В РФ ужесточат требования к устройствам и программам для операторов карточных платежных систем

© ООО "Региональные новости"

Банк России опубликовал обновленные требования к аппаратным и программным решениям, обеспечивающим криптографическую защиту в инфраструктуре значимых карточных платежных систем. Документ определяет новые стандарты для разработчиков и операторов таких систем.

Под действие требований попадают:

• аппаратные модули безопасности (HSM);
• платежные терминалы и устройства с терминальным ядром;
• банкоматы;
• платежные карты;
• другие технические средства, использующие криптографические механизмы.

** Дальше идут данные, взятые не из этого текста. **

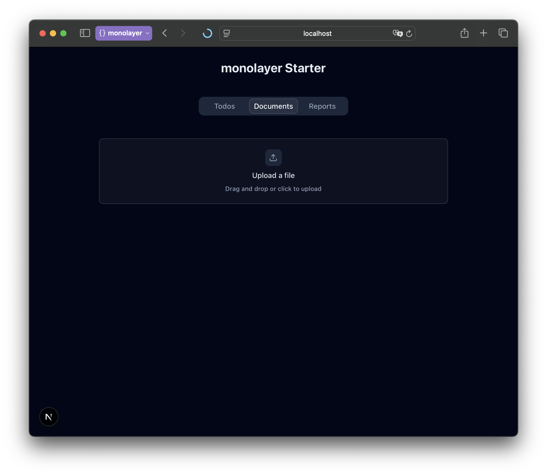Show the tab overview icon

[503, 33]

Новые нормы призваны заменить подходы, действовавшие с 2020 года, и учитывают актуальные риски, связанные с переводом денежных средств. Особое внимание уделяется использованию отечественных криптографических средств защиты информации (СКЗИ), прошедших сертификацию ФСБ России. Иностранные криптографические решения, не соответствующие российским стандартам, не подпадают под действие документа.

Ключевые аспекты требований:

Применение российских криптоалгоритмов
Криптографические механизмы должны соответствовать национальным стандартам или иметь положительное заключение ФСБ России. Допускается использование отдельных международных алгоритмов только при обеспечении совместимости и отсутствии влияния на работу отечественных СКЗИ.

Защита на всех этапах жизненного цикла
Производители обязаны обеспечить безопасность устройств на всех стадиях - от разработки и производства до транспортировки, ввода в эксплуатацию и утилизации. Требуется реализация двойного контроля, защищённой упаковки, контроля целостности и ведение журналов событий.

Аутентификация и управление ключами
Для доступа к устройствам предусмотрена многофакторная аутентификация, включая криптографические методы. Управление ключами должно исключать возможность компрометации без сговора минимум двух лиц. Также обязательна поддержка доверенного уничтожения ключевой информации.

Инженерно-криптографическая защита
Устройства должны быть устойчивы к атакам, включая попытки несанкционированного доступа, перехвата данных и физического воздействия. Реализованы механизмы самодиагностики, контроля температурных и других рабочих параметров, а также автоматической очистки буферов после завершения операций.

Документация и прозрачность
Производители обязаны предоставлять подробные руководства по эксплуатации, включая описание функций, процедур управления ключами, административных действий и действий при срабатывании защитных механизмов. Все программные и аппаратные компоненты должны быть верифицированы и не содержать скрытых функций.

Обновление должно повысить уровень защиты транзакций в карточных платежных системах, стимулировать импортозамещения в области криптографических технологий, а также унифицировать требования к разработке и эксплуатации защищённых платежных устройств.